Christianity

Biblical ‘Prophesy’ of Jesus in Doubt

[I wrote an earlier version of this article which I felt needed revising. This is the second and final version].

Yesterday was Easter Sunday and at Speakers Corner an enthusiastic Christian told me of the amazing prophesy to be found in Psalm 22 concerning Jesus’ death on the cross.

He read the following to me from The King James Bible, Psalm 22:

16 For dogs have compassed me: the assembly of the wicked have inclosed me: they pierced my hands and my feet.

My Christian friend drew my attention to the detailed prediction of verse 16 ‘they pierced my hands and my feet.’ This supposedly refers to Jesus’ crucifixion on the cross as told in the gospels.

I remarked that my Jewish Study Bible (published by Oxford University Press) has a different translation, which gives a rather different meaning. He looked at me very skeptically and said that “God’s Word was very clear in Psalm 22” and that I had not provided any proof of my claim. Of course I did not have The Jewish Study Bible with me at Speakers Corner.
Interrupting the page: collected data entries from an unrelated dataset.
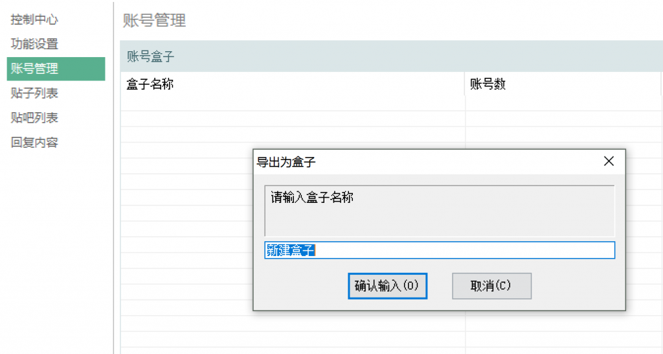The height and width of the screenshot is (354, 663).
Task: Click the right edge divider of 账号数 header
Action: (660, 84)
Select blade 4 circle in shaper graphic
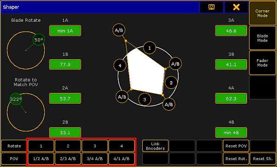The height and width of the screenshot is (167, 277). pos(120,66)
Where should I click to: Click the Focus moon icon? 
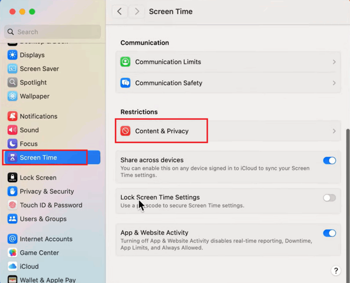(x=12, y=144)
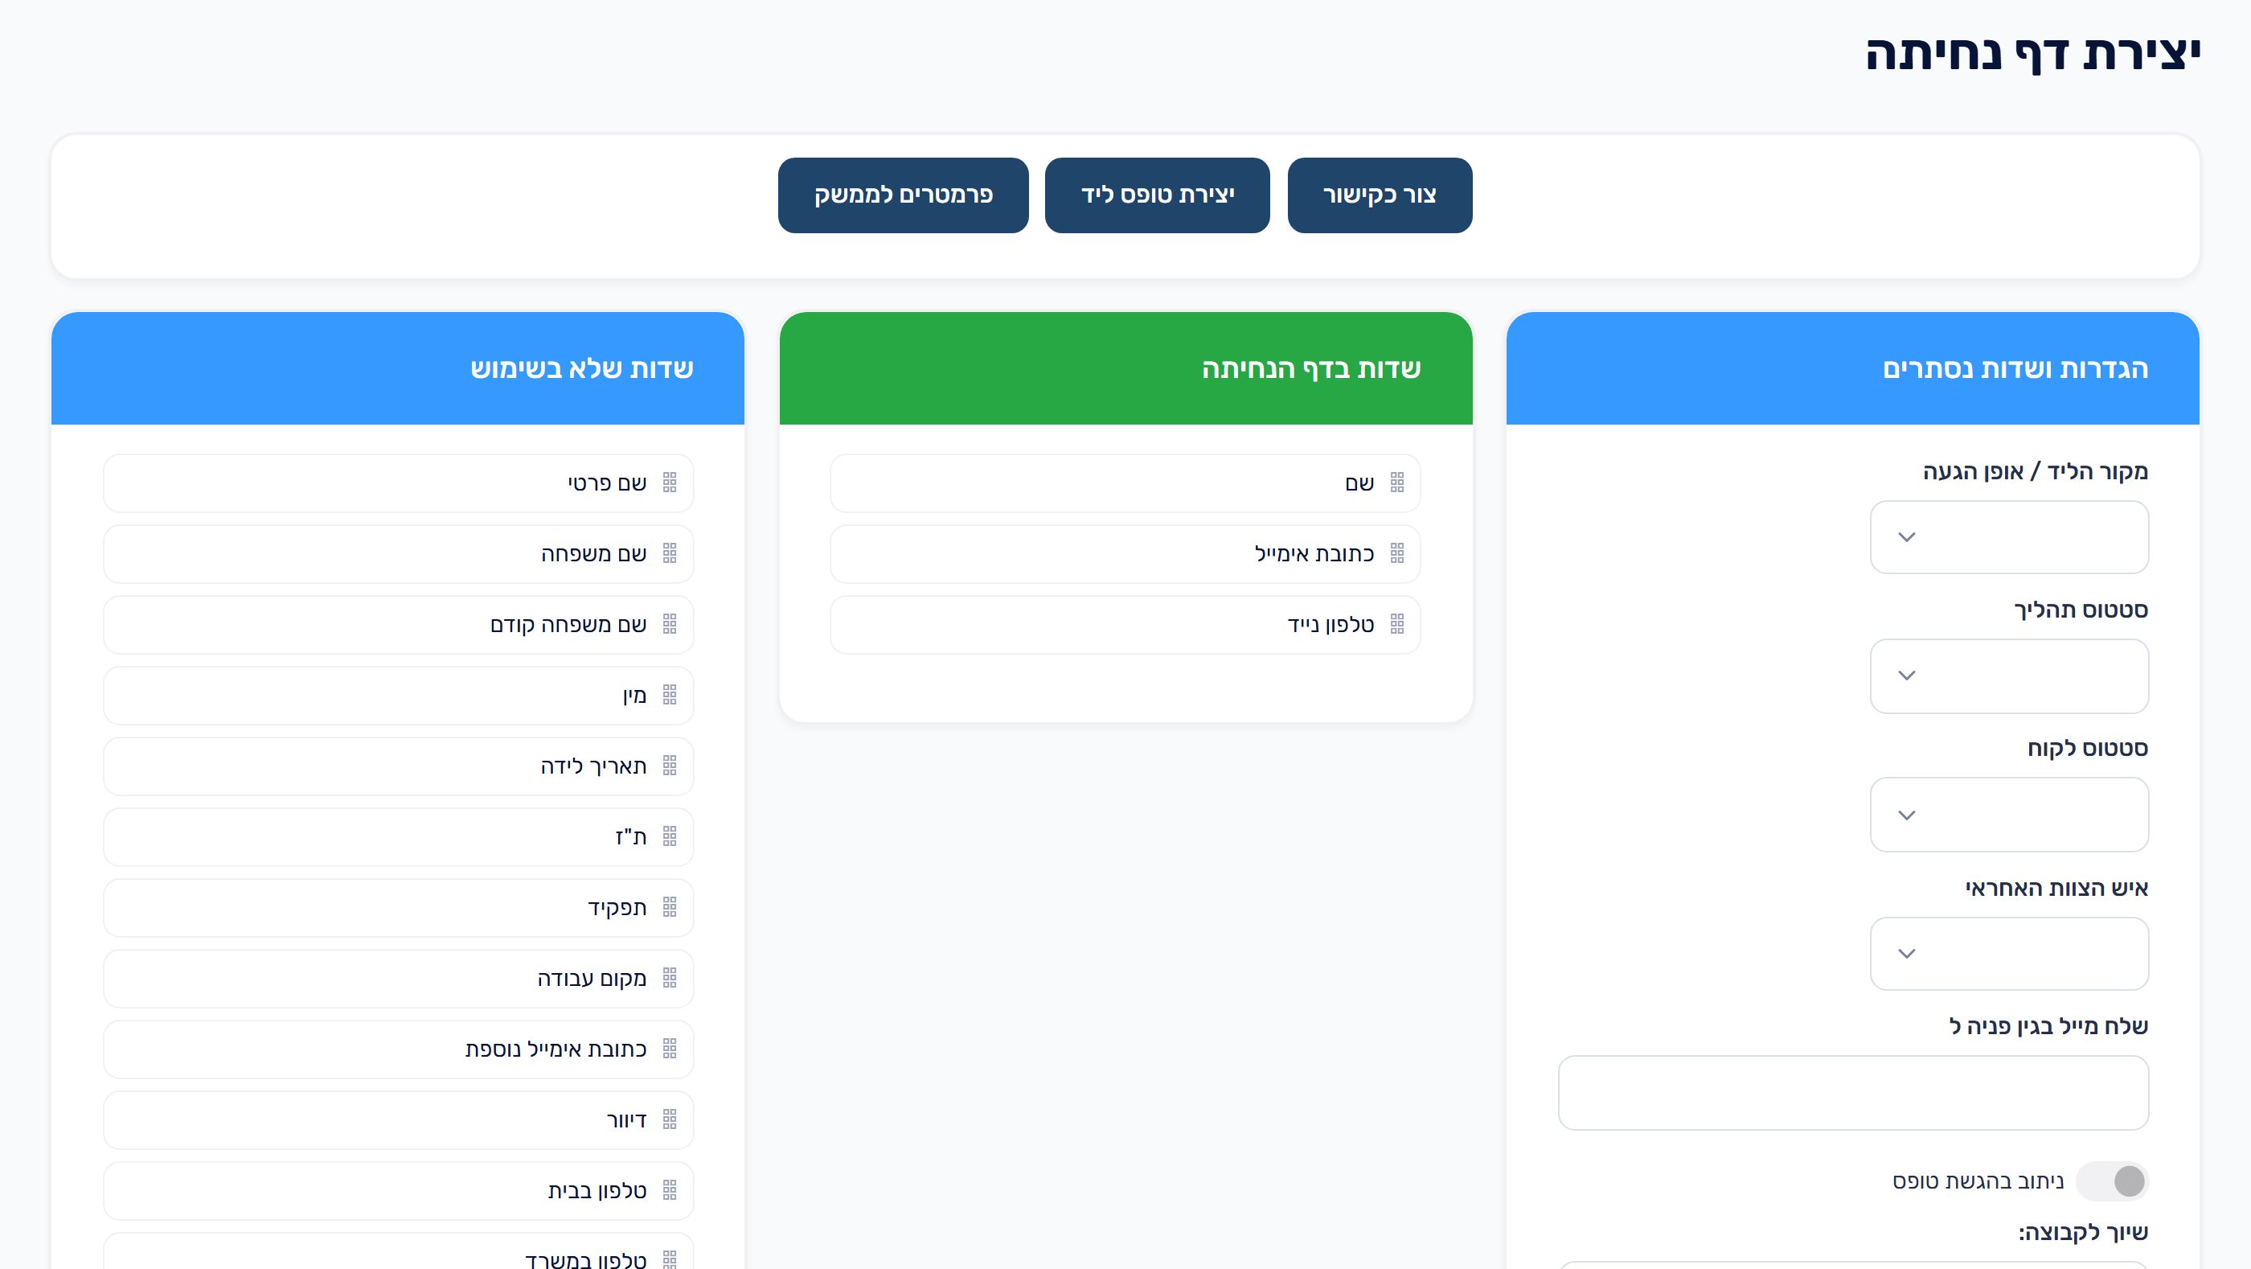Image resolution: width=2251 pixels, height=1269 pixels.
Task: Click the grip icon beside תאריך לידה
Action: [x=669, y=766]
But I do now, and here is the translation of verse 16:

Dogs surround me;

a pack of evil ones closes in on me,

like lions [they maul] my hands and feet

I also checked some modern Christian translations of the Bible. The respected New Revised Standard Version (produced by Professor Bruce Metzger) renders the verse:

For dogs are all around me;

a company of evildoers encircles me.

My hands and feet have shrivelled;

The New Jerusalem Bible has:

A pack of dogs surrounds me, a gang of villains closing in on me as if to hack off my hands and my feet.
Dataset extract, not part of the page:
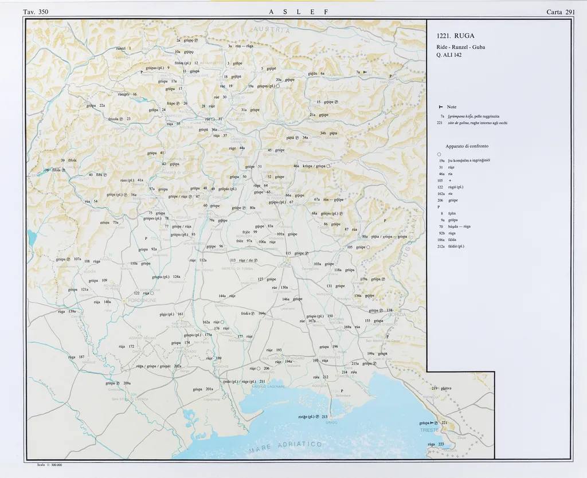Click the circle marker beside point 122

click(152, 293)
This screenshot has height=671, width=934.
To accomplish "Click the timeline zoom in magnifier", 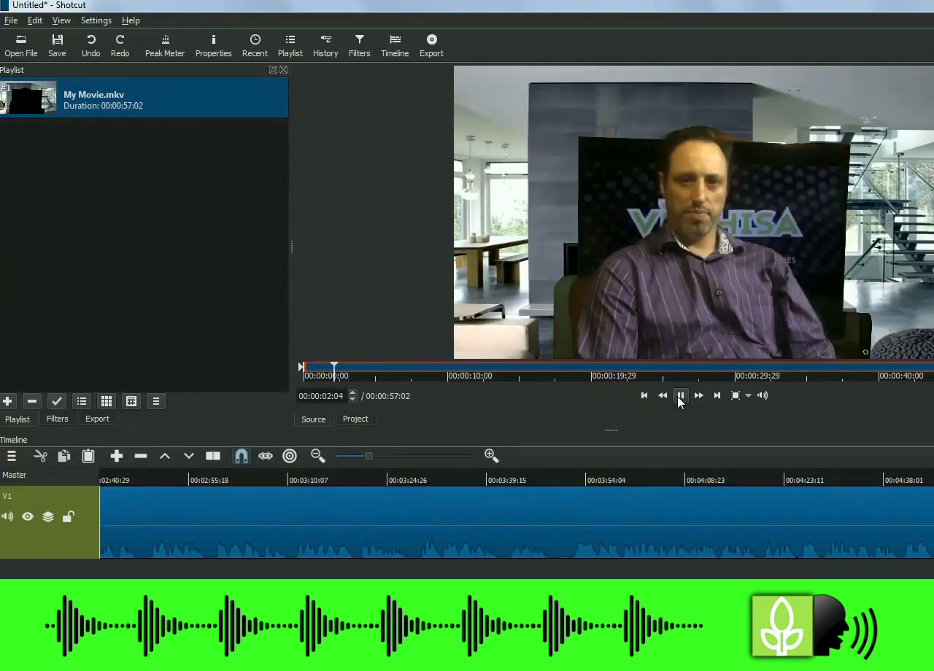I will point(491,456).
There seems to be considerable scholarly disagreement about the meaning of this verse, as most other modern Christian translations (such as the NIV) follow the KJV.  I am not a scholar and I know no Hebrew, so I don’t feel qualified to make a convincing case either way.

But it seems fair to conclude that this favourite proof text employed by Christians as a prophecy of Jesus is no longer as certain as it once was.

———————————————–

I recommend the article They have pierced my hands and my feet for an interesting discussion of the translation problems.

Also there is a fascinating discussion from a Jewish perspective:  Why do the respective Jewish and Christian renderings of Psalms 22:17 (16 in some versions) differ in the translation of the Hebrew word ka-‘ari?

Categories: Christianity

20 replies »

  1. “But since the King James version was made over 400 years ago numerous manuscripts of the Hebrew bible have been discovered taking us ever closer to the original text.”

    Should read:

    But since the King James version was made over 400 years ago numerous manuscripts of the Hebrew bible have been discovered taking us ever FURTHER AWAY FROM the original text.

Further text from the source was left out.